Bei einer anschließenden Podiumsdiskussion berichteten drei Unternehmer von ihren Erfahrungen:

Dien Lenic von der Nilos GmbH (Hersteller von Förderbandtechnik, kl. Foto 2.v.l.) hätte gerne eine Photovoltaik-Anlage auf seinem Firmendach installiert: „Wir haben sehr viel Arbeit in das Projekt gesteckt.“ Am Ende aber scheiterte das Vorhaben, weil sich keine Versicherung fand. Auch hätte er gerne mehr E-Fahrzeuge angeschafft. Aber die Förderprogramme änderten sich ständig, noch bevor das Auto zugelassen wird.

 

Auch der Elektromeister Burkhard Jordan (kl. Foto r.) klagte über „viel zu viele Regulierungen“ bei Photovoltaik-Anlagen. Außerdem gebe es Lieferengpässe, die bis ins Jahr 2024 reichen.

 

Bäckermeister Roland Schüren (Mitglied und 2021 Bundestagskandidat der Grünen, kl. Foto 2.v.r.) erzeugt bekanntlich seinen eigenen Strom für die Backstuben und E-Fahrzeugflotte und konnte daher die Bedenken nicht ganz teilen: „Ich fühle mich auch nicht gegängelt durch die Energiespar-Maßnahmen. Wir haben uns am Licht-aus-Tag beteiligt und damit 27 Euro pro Filiale eingespart.“

Sorge bereite ihm vielmehr, dass die Kundschaft lieber Brötchen beim Discounter kaufe, weil die Preise beim Bäcker angepasst werden müssen.

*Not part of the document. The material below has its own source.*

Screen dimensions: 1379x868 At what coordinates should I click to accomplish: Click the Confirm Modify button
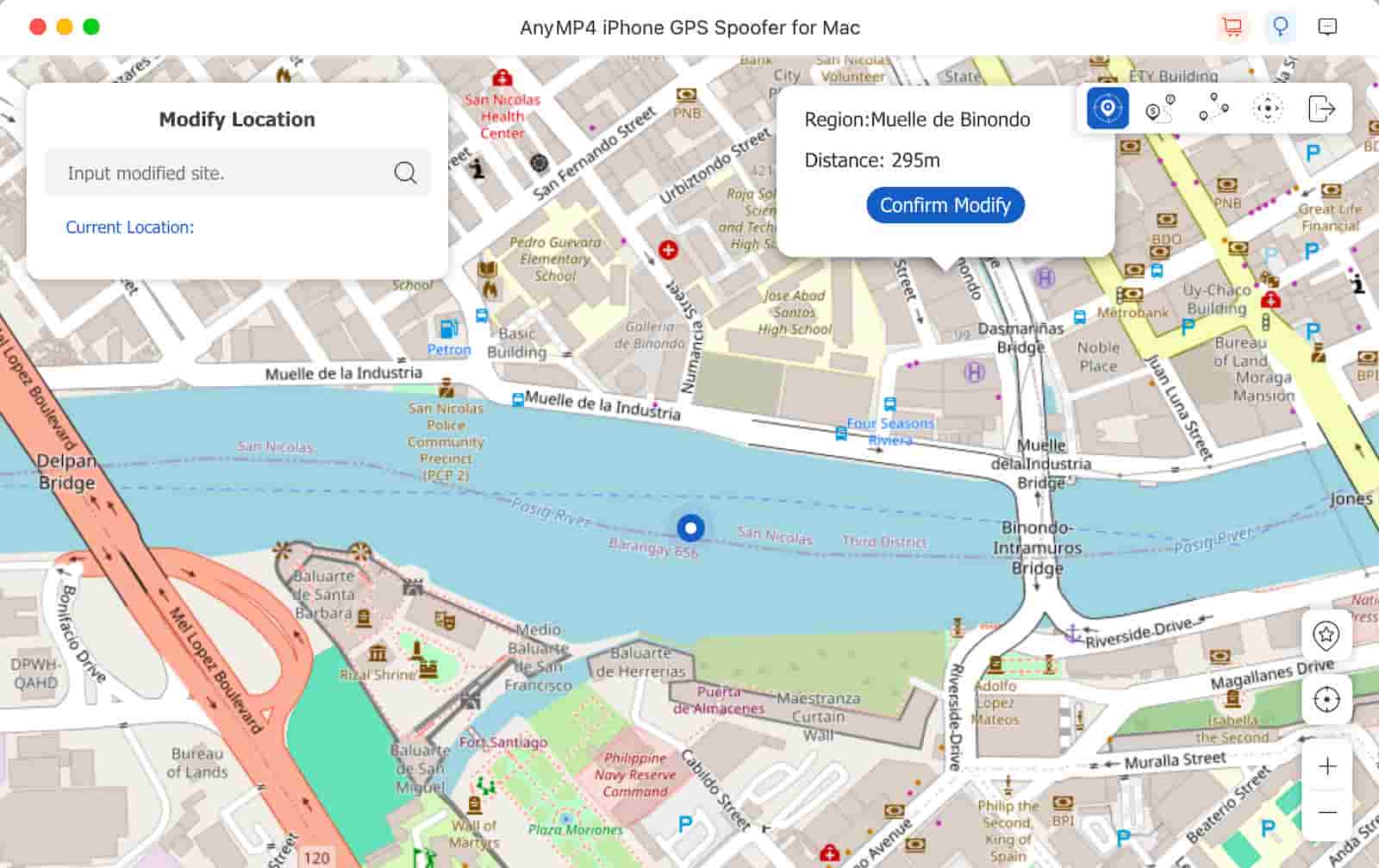(945, 205)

Sein Appell: „Wir müssen einfach durchhalten.“

 

Somit bot der Hildener Unternehmertag 2022 reichlich Gesprächsstoff zu einer spannenden Frage, die vielleicht manchen Gewerbetreibenden neue Denkanstöße gab.

Allerdings haben einige Gäste bedauert, dass abschließend keine Fragestellungen bzw. offene Diskussion mehr möglich war.